Alors qu’au Portugal, les loups bénéficient d’une « protection rigoureuse », lorsqu’ils franchissent la frontière pour entrer en Espagne, ils peuvent être chassés et abattus « dans un cadre juridique fragmenté et récemment affaibli », les militants estimant que « l’investissement en matière de conservation réalisé au Portugal est, en partie, systématiquement réduit à néant de l’autre côté de la frontière ».

Une structure binationale

Dans ce contexte, Rewilding Portugal, Green Impact et le Fondo Para la Protección del Lobo Ibérico, soutenus par plus de 50 organisations des deux pays, appellent à la création d’« une structure binationale Portugal-Espagne pour le loup ibérique, fondée sur le même modèle éprouvé qui a sauvé le lynx ibérique de l’extinction ».»

Selon les organisations non gouvernementales, cette structure serait coordonnée conjointement par l’Institut portugais pour la conservation de la nature et des forêts (ICNF) et le ministère espagnol de la Transition écologique et devrait « élaborer une stratégie de conservation commune et mettre en place un recensement annuel unique et partagé de la population transfrontalière, sur la base d’une méthodologie harmonisée et de données partagées — les mêmes outils qui soutiennent le rétablissement du lynx.»

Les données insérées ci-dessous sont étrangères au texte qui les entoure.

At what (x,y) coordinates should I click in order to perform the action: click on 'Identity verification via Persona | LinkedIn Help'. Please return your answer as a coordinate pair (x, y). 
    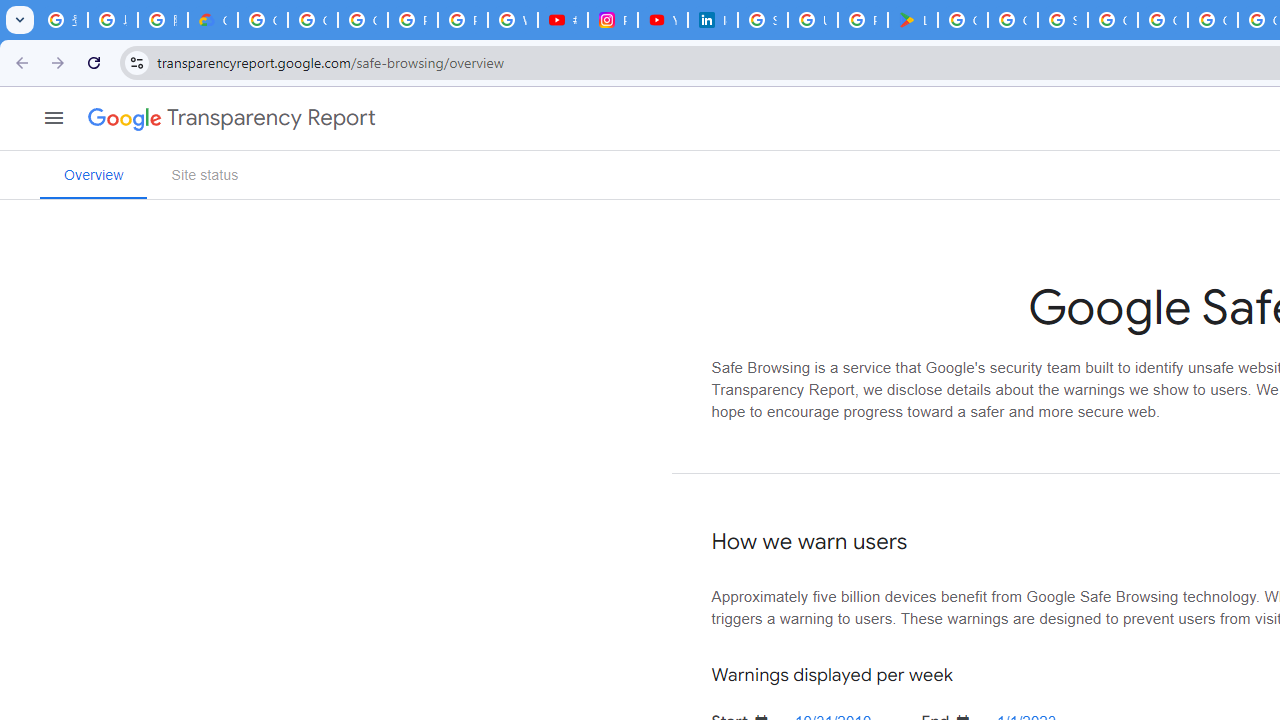
    Looking at the image, I should click on (712, 20).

Une zone de conservation unique

« Le loup ibérique mérite une zone de conservation unique au niveau européen. Le Portugal a fait preuve d’un courage extraordinaire en maintenant une protection rigoureuse. Il doit désormais tirer parti de ce leadership pour mettre en place une réponse coordonnée avec l’Espagne et exiger que l’UE (Union européenne) fournisse le financement nécessaire pour que la coexistence fonctionne », affirment les organisations, citées dans le communiqué.

Elles soulignent que cette nouvelle structure ne nécessite pas de nouvelle législation, ajoutant que, comme pour le lynx ibérique, « elle pourrait être mise en place par le biais d’un protocole d’accord bilatéral entre les deux gouvernements », en s’appuyant sur les accords existants.

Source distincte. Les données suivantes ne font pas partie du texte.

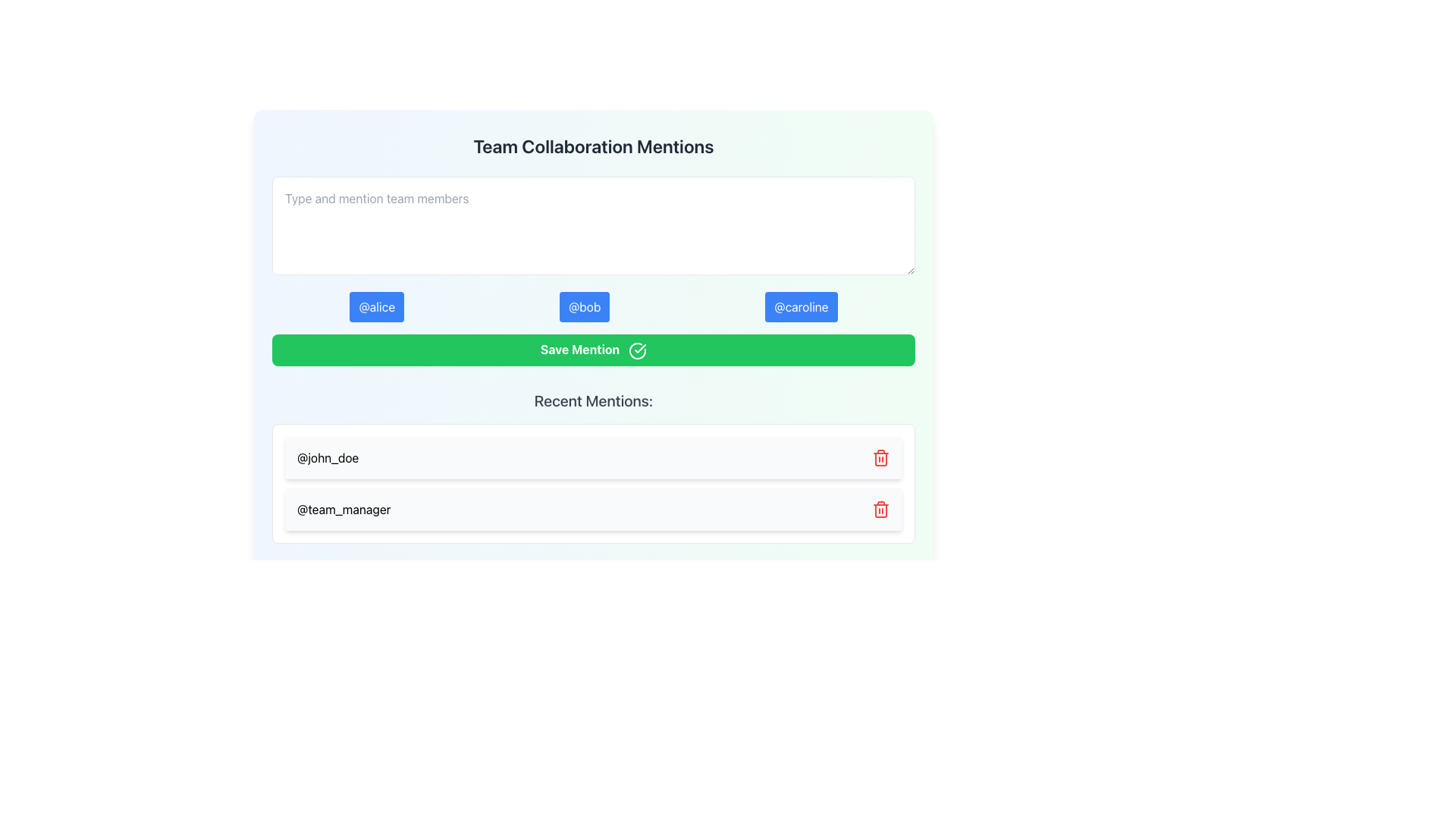  What do you see at coordinates (800, 307) in the screenshot?
I see `the button labeled '@caroline', which is the third button in a group of three` at bounding box center [800, 307].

« Ce qu’il faut, c’est une volonté politique et un leadership institutionnel des deux côtés de la frontière », soulignent-elles, précisant que « le Portugal a exprimé sa volonté ».

Soutien financier

Un soutien financier de l’UE en faveur des mesures de coexistence dans le budget 2028-2034 de l’Union et la reconnaissance de la contribution de la conservation du loup ibérique aux objectifs de la stratégie de l’UE en matière de biodiversité pour 2030, ainsi que « la mise en œuvre intégrale du programme portugais Alcateia 2025–2035 », figurent parmi les autres demandes formulées par les ONG.

Selon un communiqué de Rewilding Portugal, Green Impact et du Fondo Para la Protección del Lobo Ibérico, le Portugal compte entre 250 et 300 loups, répartis en 58 meutes, dont la « zone de présence » a diminué de 20 % en deux décennies.

Entre 2008 et 2013, 623 loups ont été abattus légalement en Espagne, tandis qu’au Portugal, l’animal bénéficie d’une législation de protection depuis 1988, « six ans avant que la législation européenne ne l’exige ».